A summer to-do list usually means lots of outdoors work. This summer is no exception as several projects are quickly lining up and begging for attention. On the list are laying some patio stones, building a swing set, and installing some landscape lighting. While the projects are all outside, they are all unrelated to each other, which results in scheduling the jobs being less of a hassle.
Since the jobs all require a variety of materials, waiting for those materials to go on sale is likely. Lumber costs can fluctuate greatly from store to store, and is prone to weekly specials. The same goes for landscape lighting and patio stones. The difficult part of installing lighting and stones is selecting the desired pattern.

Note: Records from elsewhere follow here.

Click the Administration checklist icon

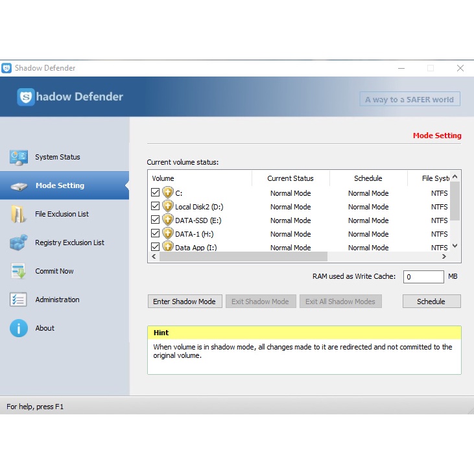[18, 300]
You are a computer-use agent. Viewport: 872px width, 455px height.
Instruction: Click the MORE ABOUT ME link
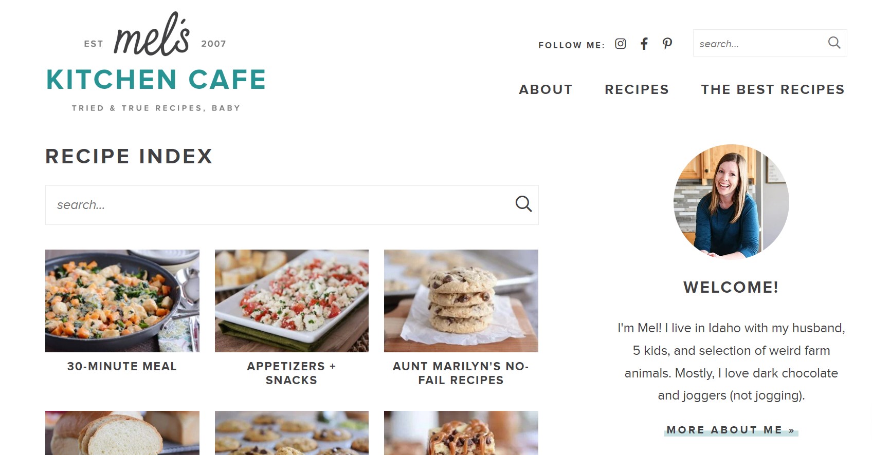(729, 430)
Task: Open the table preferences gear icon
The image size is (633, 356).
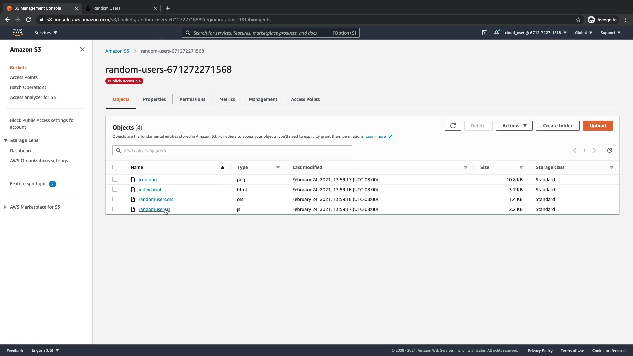Action: [609, 150]
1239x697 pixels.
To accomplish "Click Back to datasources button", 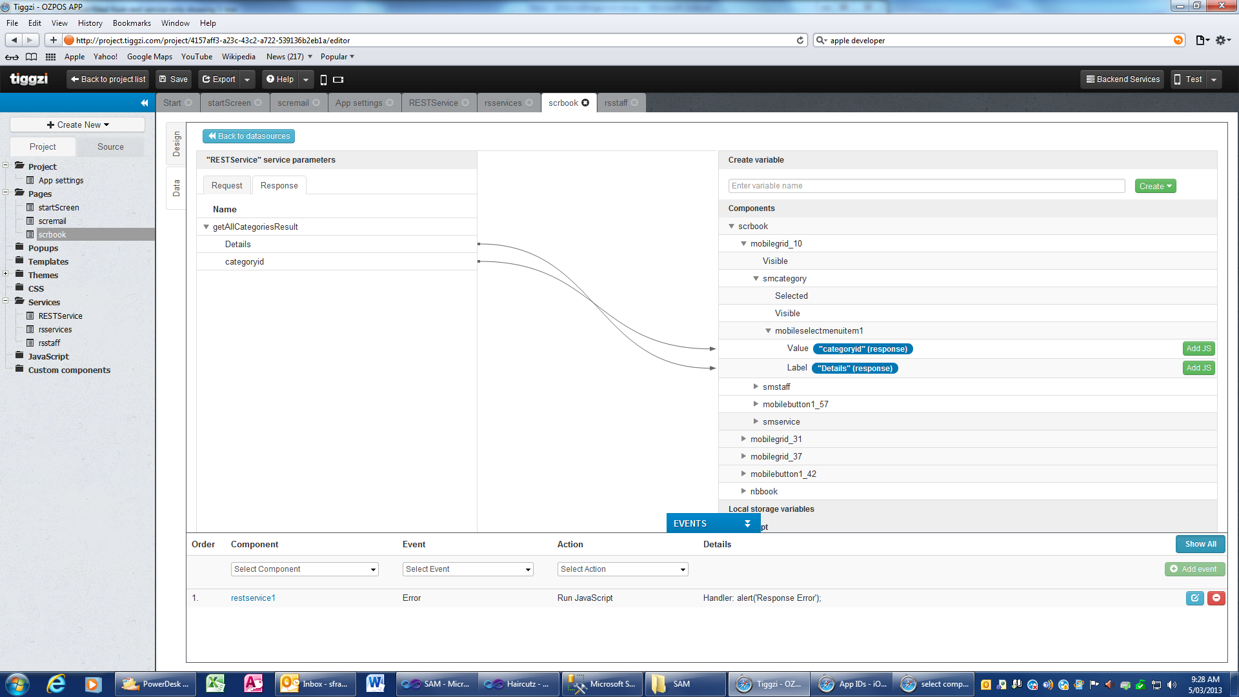I will tap(248, 136).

In order to save on costs, parts of several previous swing sets will be recycled into the new unit. While the treated lumber is unsalvageable, items like slides, swings, and climbing handles are easy to clean and reuse. While several different designs for swing sets and playhouses are available online for free and for a fee, coming up with a unique plan is really not that difficult. A basic two story design with an attached A-frame is fairly easy to build, and can be completed in a weekend. However, the design is always subject to last minute changes, which can result in added costs. Obviously the kids’ wishes need to addressed in order to receive a solid return on the investment.
Patio Stone Walkway
The patio stone walkway is a relatively upfront project. A path needs to connect point A to point B. The important tasks in laying patio stones include: getting the ground level, laying an adequate base, and staying square. While this project can be tricky, most of the actual work is in site preparation. Once the grass and a few inches of soil are removed, laying sand and stones goes relatively fast. The trick is be meticulous about the details in the prep, and the rest of the plans pretty much fall into place.
In order to reduce time spent on the landscape lighting project, I have decided to go with solar lights. While not as bright as their low-voltage counterparts, solar lights offer flexibility in placement and easy installation. While placing them in the right spots can take a few tries, since no cables are attached the process is streamlined by just picking up and placing it into the ground in a new location. If the location of the landscape lighting was for safety reasons, such as stairs or slopes, I would have went with traditional low-voltage lighting to provide a brighter method of illumination. However, for lighting up around the mailbox, driveway, and a few flower beds, solar lighting was an easy choice.